[RECORDS SHOWN]:
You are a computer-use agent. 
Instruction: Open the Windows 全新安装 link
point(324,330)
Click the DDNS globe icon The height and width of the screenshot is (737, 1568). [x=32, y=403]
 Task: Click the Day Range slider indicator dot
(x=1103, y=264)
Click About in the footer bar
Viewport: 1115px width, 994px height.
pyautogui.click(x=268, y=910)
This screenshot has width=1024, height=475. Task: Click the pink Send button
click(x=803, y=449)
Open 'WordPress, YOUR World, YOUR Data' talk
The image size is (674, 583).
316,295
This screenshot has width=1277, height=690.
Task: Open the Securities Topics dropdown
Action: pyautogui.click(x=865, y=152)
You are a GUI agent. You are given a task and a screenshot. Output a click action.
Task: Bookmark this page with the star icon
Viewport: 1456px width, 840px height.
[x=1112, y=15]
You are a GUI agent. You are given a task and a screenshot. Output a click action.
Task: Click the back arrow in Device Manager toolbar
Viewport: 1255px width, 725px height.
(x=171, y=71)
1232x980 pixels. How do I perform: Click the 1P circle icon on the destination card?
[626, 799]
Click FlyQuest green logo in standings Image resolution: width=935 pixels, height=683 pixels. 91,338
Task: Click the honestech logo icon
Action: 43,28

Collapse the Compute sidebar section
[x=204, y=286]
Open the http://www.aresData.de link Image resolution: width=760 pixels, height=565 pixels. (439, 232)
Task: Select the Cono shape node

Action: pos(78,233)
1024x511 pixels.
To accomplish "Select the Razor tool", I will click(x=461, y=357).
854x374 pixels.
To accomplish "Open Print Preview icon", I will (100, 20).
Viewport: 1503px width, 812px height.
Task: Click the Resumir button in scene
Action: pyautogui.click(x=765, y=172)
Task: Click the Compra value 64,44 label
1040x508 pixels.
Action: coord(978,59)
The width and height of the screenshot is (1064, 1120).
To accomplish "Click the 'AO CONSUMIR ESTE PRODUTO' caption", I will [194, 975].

[EXERCISE]: Please rewrite the lines from the one containing "Task: Click the Compra value 64,44 label" through the end of the records as a Markdown table with two columns, n for the row number and Line for the line, leaving out blank lines.

[EXERCISE RESULT]:
| n | Line |
|---|---|
| 1 | Task: Click the Compra value 64,44 label |
| 2 | 1040x508 pixels. |
| 3 | Action: coord(978,59) |
| 4 | The width and height of the screenshot is (1064, 1120). |
| 5 | To accomplish "Click the 'AO CONSUMIR ESTE PRODUTO' caption", I will [194, 975]. |